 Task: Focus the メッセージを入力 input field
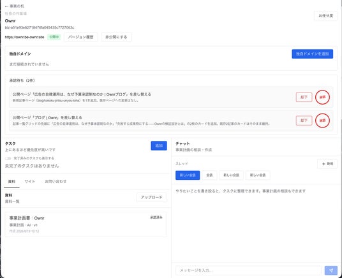(x=248, y=270)
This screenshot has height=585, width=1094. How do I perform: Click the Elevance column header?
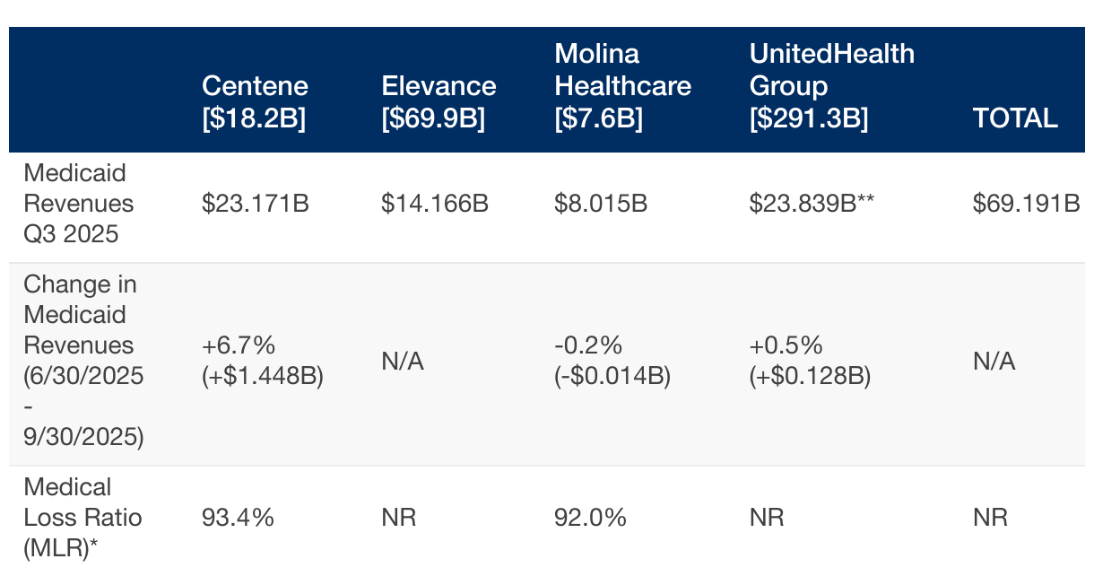[x=438, y=101]

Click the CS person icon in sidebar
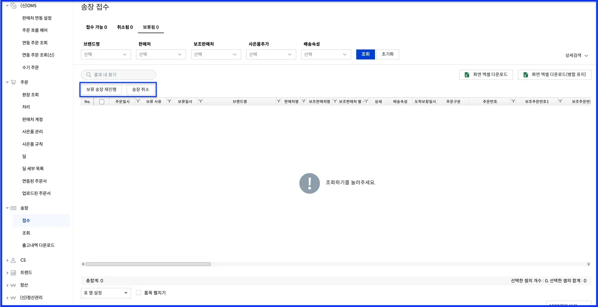click(13, 260)
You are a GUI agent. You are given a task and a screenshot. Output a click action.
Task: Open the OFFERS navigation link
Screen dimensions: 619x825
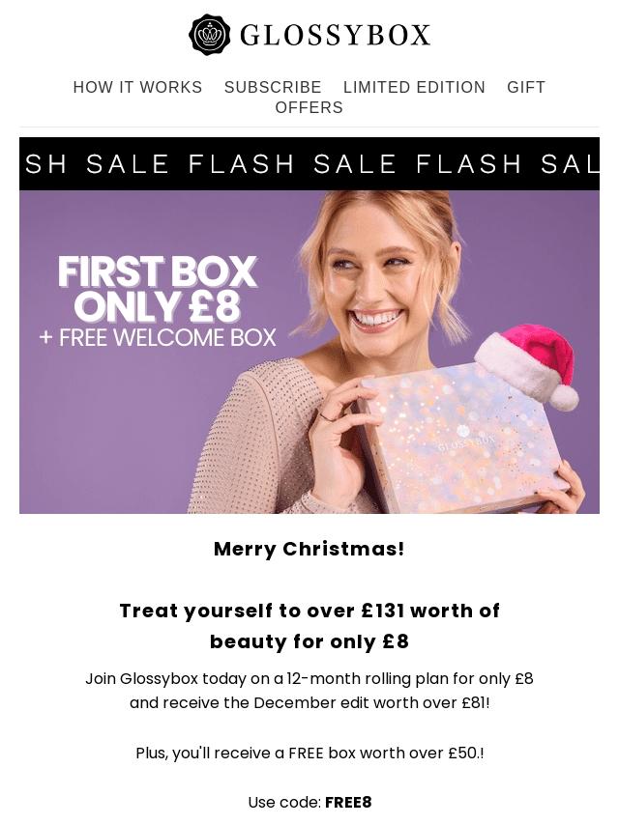coord(310,107)
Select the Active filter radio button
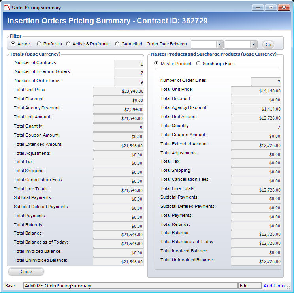The image size is (294, 293). pyautogui.click(x=13, y=44)
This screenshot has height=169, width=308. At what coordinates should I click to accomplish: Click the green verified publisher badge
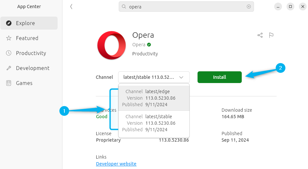point(149,45)
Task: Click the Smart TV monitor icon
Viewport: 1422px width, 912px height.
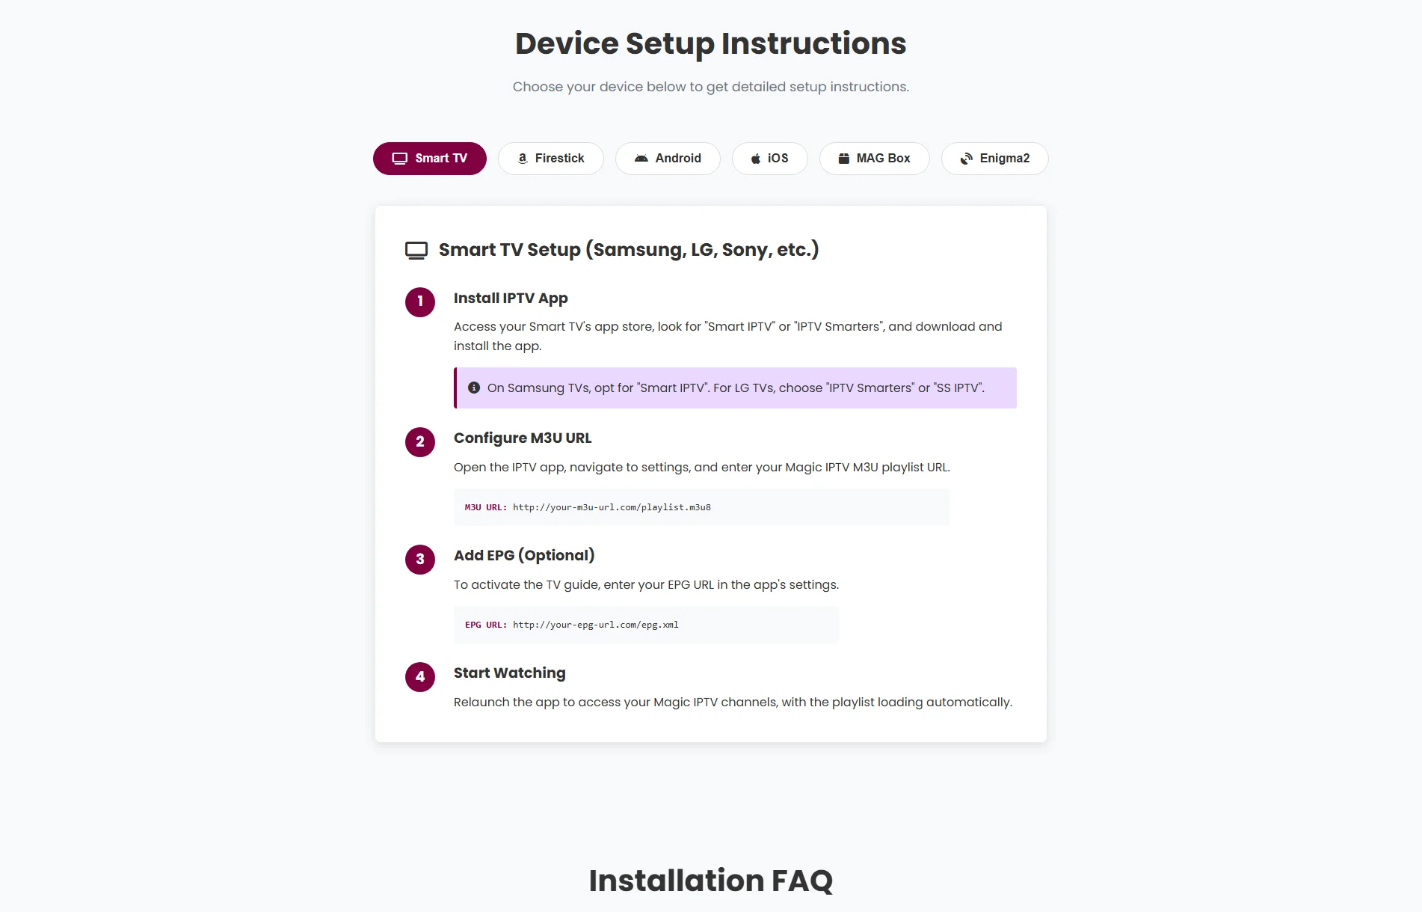Action: 399,158
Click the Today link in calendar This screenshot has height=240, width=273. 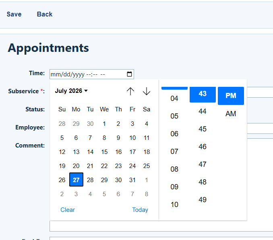click(140, 210)
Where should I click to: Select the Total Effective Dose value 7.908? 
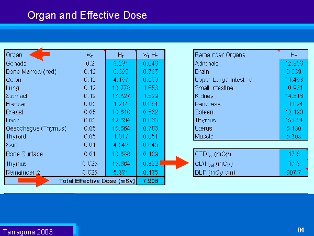[150, 181]
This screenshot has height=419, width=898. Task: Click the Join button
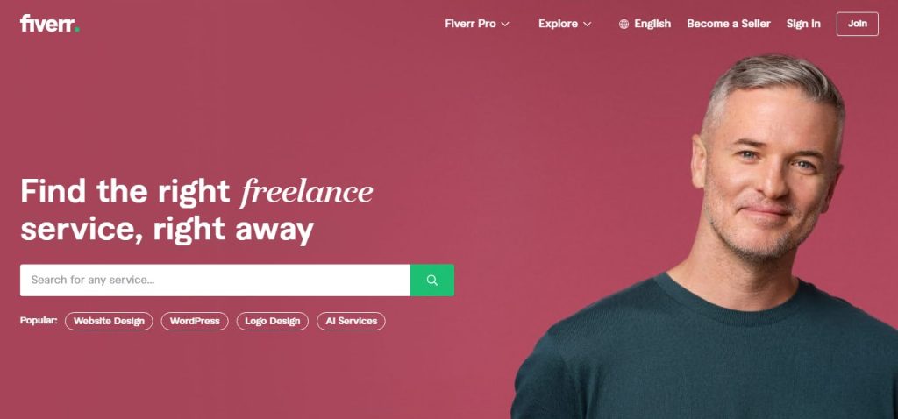click(858, 24)
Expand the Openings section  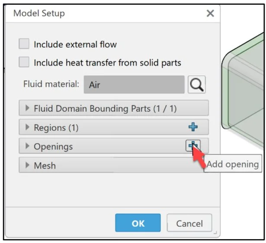coord(28,146)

**TASK BRIEF**.
Take the lines of the material above from the first through the one containing "You are a GUI", both included, and print them exactly without the pictures.

**EXERCISE RESULT**.
 Task: Focus the メッセージを入力 input field
(x=248, y=270)
This screenshot has height=585, width=1094. How do I perform: Click the Elevance column header?
[x=438, y=101]

Click the CS person icon in sidebar
click(13, 260)
You are a GUI agent. You are given a task and a screenshot. Output a click action.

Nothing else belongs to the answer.